When asked why they like Canyon Day, Ford told the Quest that the event is “one of the few times when Reed students interact with the neighborhood, and it’s nice to get to know the people who live around here. I work in the canyon and I do the same kind of work we do at Canyon Day — restoration, taking out invasive species — but the amount [of work] we get done on Canyon Day is incomparable to what we get done during shifts.”

Taking breaks in their weeding and planting, participants enjoyed homemade sorbet made by Sustainability Coordinator Bella Brownwood. After people took guesses at some of the more interesting flavors on offer, Brownwood revealed the secrets of her creations: lemon basil, coconut chai, quince, plum, and, apple — fitting for the fall day. Perry also brought the bicycle-powered apple cider press that was gifted to Reed as part of the celebrations for Reed’s Centennial.

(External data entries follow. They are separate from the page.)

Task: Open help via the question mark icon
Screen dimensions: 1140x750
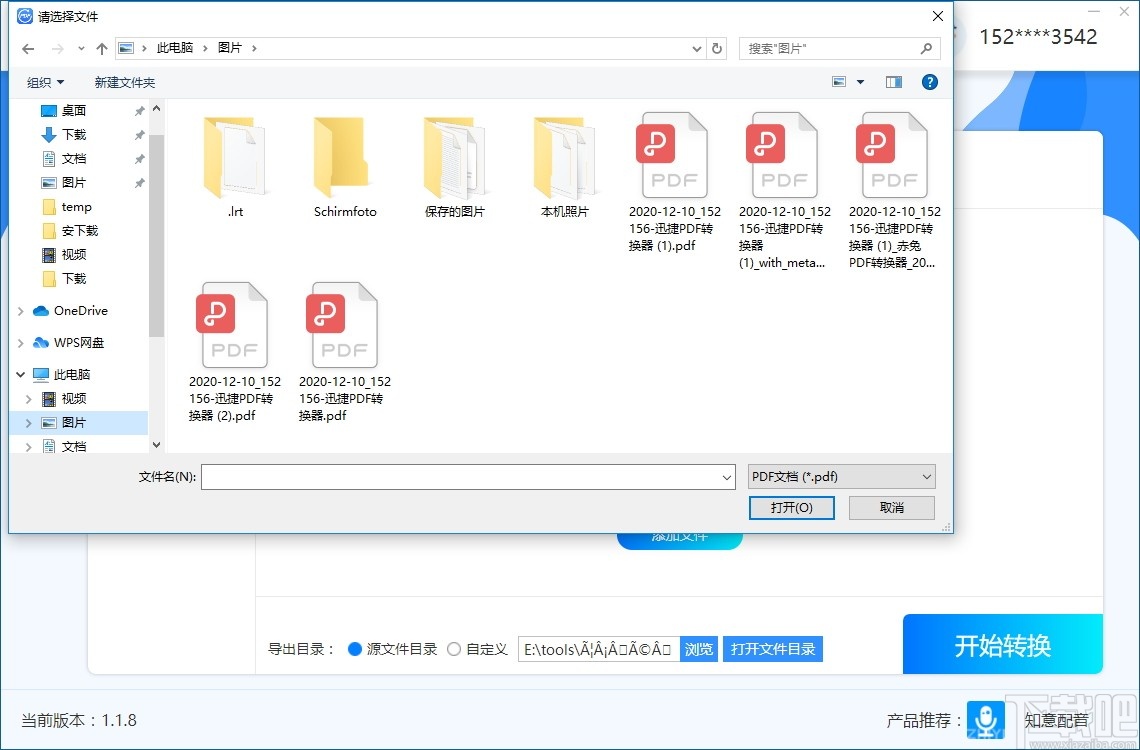Action: tap(930, 82)
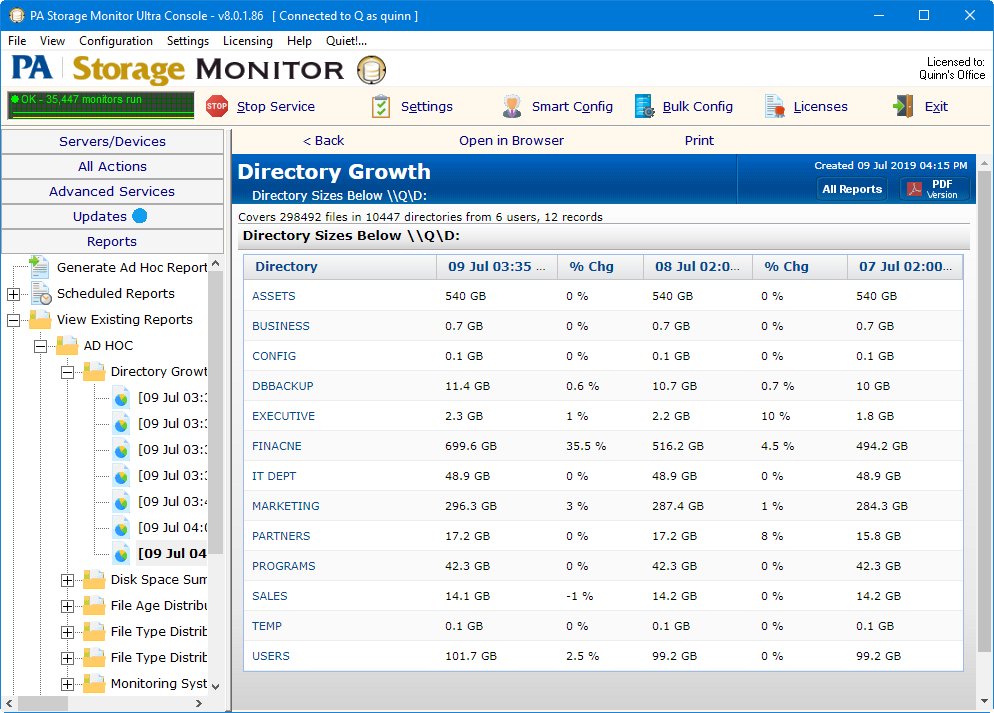Open the Configuration menu
This screenshot has height=713, width=994.
coord(116,41)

Brownwood ‘19 believes it is important to keep traditions like Canyon Day alive at Reed. “It is really important for people to feel some ownership over the canyon,” she explained.  “Letting people work pulling weeds and planting gives them some of that ownership. In this way people feel invested in its well-being and success.” On a personal level, she added, “it is really nice for me to have a day every semester to get out and dig in the dirt.” As an organizer, Brownwood has enjoyed trying to continually improve the event (“no more disposable cups! Or single use peanut butter things!”). She thought this year’s event was a success.

Ford, who has been to multiple Canyon Days, thought that the music on offer put the event over the top. “What was really good about this year was [that] the music was incredible,” Ford said. “We had a group of students who came into the canyon itself. It was kind of impromptu. Groups were scheduled to show up, but they played together and jammed together.” At one point, a young toddler from the neighborhood sat enthralled, eating her bean burger and listening to the musicians’ rendition of “While My Guitar Gently Weeps.”

Reflecting on his experience at Canyon Day, Simon Couch ‘21 said, “at least for me, Canyon Day has always been a good reminder to spend time in the canyon. I always leave Canyon Day feeling really appreciative of that space and more motivated to make an effort to get out there more often.”

Although one of Reed’s oldest traditions, Canyon Day will continue for years to come.